After losing Game 1 of the four-game series against the last-place-in-their-division Texas Rangers, the Red Sox woke up long enough to win the following three to maintain their tenuous hold on the division. They’re 14-5 on the road, 25-9 overall, still the best record in baseball.
But the wolf is at the door, or rather, to mix metaphors, the Red Sox are heading straight into the lion’s den. With a 1-game lead over their pinstriped rivals, they head to the Bronx to face them for the first time since the April series, when Joe Kelly and Tyler Austin got into a bench-and-bullpen-clearing brawl that resulted in numerous ejections and suspensions.
It kills me to say, but the Yankees have been hot, going 18-3 since the series in Boston. Their rookie pitched 6 no-hit innings today, and they came back from a 4-0 deficit to beat Cleveland. They’re not going to be easy to beat for a Red Sox team that hasn’t even been good at beating bad teams.

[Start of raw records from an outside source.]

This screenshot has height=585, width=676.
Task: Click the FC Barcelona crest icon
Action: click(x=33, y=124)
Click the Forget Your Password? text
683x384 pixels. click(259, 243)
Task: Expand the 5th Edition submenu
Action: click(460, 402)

It’s not exactly an ideal time for the Sox to face the Yanks, as David Price has resumed pitching like nothing short of a disaster, Drew Pomeranz is not even close to being the pitcher he was last year, Jackie Bradley Jr. can’t seem to hit anything, and Mookie Betts exited today’s game after being hit by a ball. The team says it’s been diagnosed as a contusion, but Mookie might need more than one day’s rest before returning to the lineup. Considering he had his second 3-homer game of the season earlier this week, the Red Sox will probably need him to compete with Judge, Stanton, Sanchez, and the rest of the pinstriped pack. Chris Sale pitched a magnificent 7 innings today, so he won’t even face the Yankees.

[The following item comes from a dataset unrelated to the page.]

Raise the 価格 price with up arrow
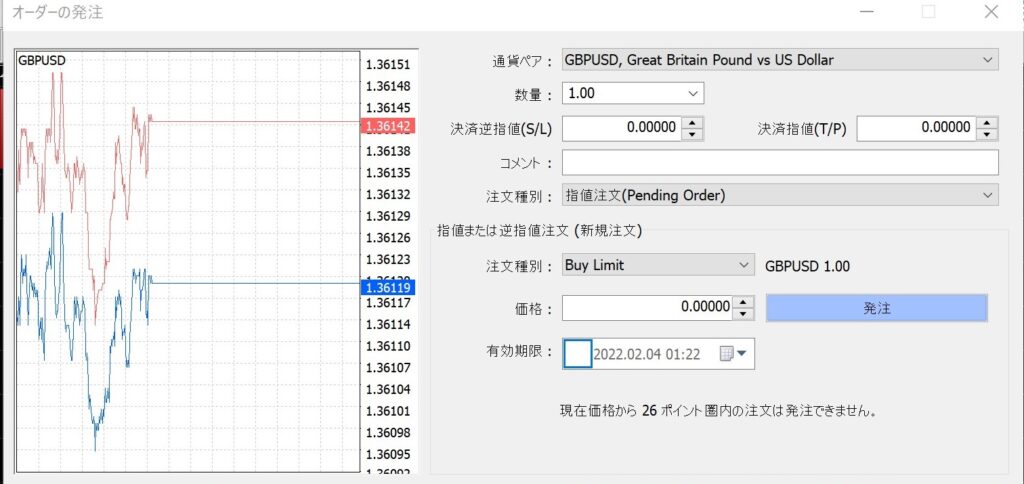This screenshot has width=1024, height=484. click(x=743, y=302)
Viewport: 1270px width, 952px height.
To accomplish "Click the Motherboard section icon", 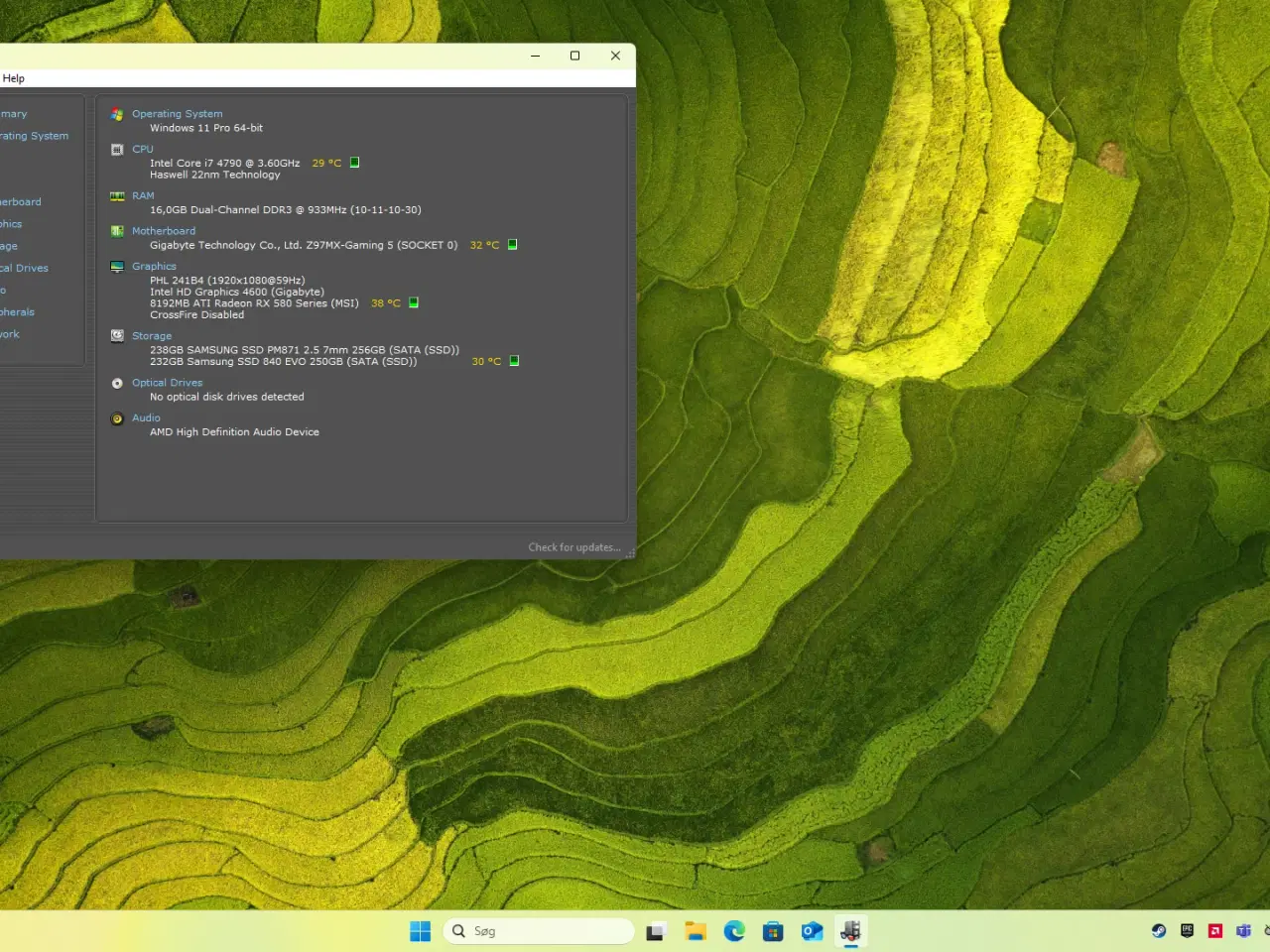I will (x=117, y=231).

With the lead dwindled down to one game, it’s a stressful situation. But it’s also exciting as hell to see the two hottest teams – who also happen to have hated each other since the beginning of time – face each other. The rivalry may never return to 2004 status, but we’re definitely deep in it. Whether or not we see more literal punches thrown in this series, it’s safe to say it’ll be a fight to the finish.